Task prompt: Only the line containing "Screen dimensions: 515x531" and those after it, up to the end of the records below, are to be set down, exactly as written.
☆ ☆ ☆ ☆ ☆ ☆ ☆
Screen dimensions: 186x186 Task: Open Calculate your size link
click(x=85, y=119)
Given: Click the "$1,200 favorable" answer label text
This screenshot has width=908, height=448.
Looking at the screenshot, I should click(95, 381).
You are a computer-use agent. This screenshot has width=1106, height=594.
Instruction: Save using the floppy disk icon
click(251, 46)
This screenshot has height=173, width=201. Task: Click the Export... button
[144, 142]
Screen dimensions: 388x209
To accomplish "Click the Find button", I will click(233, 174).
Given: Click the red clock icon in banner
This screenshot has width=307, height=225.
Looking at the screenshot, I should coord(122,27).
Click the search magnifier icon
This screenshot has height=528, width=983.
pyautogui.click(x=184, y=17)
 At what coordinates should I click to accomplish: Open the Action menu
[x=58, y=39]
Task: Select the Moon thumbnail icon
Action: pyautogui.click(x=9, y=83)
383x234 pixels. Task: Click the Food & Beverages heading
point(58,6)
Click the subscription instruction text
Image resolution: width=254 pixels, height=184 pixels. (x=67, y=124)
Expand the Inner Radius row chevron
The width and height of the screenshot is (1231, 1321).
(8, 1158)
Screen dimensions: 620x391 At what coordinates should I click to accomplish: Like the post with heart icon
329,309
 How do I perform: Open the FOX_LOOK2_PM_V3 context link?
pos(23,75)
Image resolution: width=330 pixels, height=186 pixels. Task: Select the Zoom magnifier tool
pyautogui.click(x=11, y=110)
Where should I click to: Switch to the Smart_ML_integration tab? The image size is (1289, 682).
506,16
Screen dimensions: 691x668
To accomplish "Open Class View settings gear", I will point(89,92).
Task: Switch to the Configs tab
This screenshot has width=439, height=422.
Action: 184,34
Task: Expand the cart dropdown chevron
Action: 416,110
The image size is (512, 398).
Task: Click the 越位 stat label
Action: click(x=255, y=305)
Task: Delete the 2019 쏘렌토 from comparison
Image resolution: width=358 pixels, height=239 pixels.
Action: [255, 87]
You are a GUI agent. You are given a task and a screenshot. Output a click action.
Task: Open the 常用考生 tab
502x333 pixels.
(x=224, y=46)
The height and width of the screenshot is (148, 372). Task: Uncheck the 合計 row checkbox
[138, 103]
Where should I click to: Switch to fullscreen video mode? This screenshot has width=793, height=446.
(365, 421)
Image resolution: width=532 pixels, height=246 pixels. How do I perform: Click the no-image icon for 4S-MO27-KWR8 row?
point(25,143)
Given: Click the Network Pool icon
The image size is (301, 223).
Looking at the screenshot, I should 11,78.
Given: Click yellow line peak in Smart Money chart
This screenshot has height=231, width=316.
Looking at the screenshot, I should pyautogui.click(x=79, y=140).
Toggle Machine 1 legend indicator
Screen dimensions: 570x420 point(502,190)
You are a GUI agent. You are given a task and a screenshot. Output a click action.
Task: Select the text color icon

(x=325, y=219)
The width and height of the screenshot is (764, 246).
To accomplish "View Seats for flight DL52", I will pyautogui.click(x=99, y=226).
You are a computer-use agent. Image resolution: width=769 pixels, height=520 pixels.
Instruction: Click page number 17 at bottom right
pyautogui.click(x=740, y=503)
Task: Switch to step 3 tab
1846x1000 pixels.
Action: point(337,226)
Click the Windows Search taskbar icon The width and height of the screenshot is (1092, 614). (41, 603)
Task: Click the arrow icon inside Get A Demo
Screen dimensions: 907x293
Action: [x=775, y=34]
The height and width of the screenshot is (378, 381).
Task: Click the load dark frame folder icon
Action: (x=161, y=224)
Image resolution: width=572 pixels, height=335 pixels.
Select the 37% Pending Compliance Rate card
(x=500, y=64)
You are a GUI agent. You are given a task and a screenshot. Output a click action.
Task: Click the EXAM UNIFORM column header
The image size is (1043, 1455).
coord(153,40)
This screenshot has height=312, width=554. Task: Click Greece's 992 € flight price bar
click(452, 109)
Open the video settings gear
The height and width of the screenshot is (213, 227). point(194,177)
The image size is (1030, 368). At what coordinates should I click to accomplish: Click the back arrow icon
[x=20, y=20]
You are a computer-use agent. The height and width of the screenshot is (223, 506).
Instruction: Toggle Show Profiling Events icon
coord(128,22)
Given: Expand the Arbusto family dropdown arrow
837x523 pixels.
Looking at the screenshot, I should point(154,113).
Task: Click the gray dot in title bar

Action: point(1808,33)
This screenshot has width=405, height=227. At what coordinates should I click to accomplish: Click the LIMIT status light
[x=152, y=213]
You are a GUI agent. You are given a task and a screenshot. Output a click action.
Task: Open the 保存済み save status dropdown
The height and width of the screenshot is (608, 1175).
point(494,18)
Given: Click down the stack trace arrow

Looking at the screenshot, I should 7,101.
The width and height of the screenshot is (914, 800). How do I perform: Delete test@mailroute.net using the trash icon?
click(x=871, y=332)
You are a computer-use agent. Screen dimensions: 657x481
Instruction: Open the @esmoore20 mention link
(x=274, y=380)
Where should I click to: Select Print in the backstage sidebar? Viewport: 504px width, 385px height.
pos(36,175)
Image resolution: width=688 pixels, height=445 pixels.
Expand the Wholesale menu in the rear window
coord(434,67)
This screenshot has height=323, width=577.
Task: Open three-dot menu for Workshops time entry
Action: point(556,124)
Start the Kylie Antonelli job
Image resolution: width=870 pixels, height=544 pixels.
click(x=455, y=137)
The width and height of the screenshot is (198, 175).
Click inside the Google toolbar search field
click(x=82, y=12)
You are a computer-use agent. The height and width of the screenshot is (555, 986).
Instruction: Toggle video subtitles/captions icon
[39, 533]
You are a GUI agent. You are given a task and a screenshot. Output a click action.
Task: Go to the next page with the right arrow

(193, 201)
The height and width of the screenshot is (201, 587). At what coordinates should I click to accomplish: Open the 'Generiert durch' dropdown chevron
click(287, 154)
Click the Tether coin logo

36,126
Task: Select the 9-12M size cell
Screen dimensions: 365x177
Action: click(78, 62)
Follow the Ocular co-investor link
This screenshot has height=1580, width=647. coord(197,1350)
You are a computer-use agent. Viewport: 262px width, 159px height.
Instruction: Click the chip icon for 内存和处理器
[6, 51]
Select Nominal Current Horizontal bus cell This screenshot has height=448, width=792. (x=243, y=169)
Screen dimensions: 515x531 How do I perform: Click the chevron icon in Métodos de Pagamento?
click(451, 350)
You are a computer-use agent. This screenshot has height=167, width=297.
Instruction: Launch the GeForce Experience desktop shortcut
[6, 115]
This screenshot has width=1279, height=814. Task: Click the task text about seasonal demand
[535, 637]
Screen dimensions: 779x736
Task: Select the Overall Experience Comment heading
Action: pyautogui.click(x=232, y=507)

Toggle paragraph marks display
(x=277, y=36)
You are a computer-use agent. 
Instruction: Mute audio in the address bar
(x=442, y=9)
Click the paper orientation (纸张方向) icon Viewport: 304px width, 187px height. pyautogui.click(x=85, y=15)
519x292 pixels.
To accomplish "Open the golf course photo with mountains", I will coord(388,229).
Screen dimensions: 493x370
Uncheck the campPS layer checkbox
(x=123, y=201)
☆ ☆ ☆ ☆ ☆ ☆ ☆
Task response:
Screen dimensions: 515x531 How do I perform: Click the chevron icon in Métodos de Pagamento?
click(451, 350)
You are a computer-use agent. This screenshot has height=167, width=297.
Instruction: Launch the GeForce Experience desktop shortcut
[6, 115]
This screenshot has width=1279, height=814. Task: Click the task text about seasonal demand
[535, 637]
Screen dimensions: 779x736
Task: Select the Overall Experience Comment heading
Action: pyautogui.click(x=232, y=507)

Toggle paragraph marks display
(x=277, y=36)
You are a computer-use agent. 
Instruction: Mute audio in the address bar
(x=442, y=9)
Click the paper orientation (纸张方向) icon Viewport: 304px width, 187px height. pyautogui.click(x=85, y=15)
519x292 pixels.
To accomplish "Open the golf course photo with mountains", I will coord(388,229).
Screen dimensions: 493x370
Uncheck the campPS layer checkbox
(x=123, y=201)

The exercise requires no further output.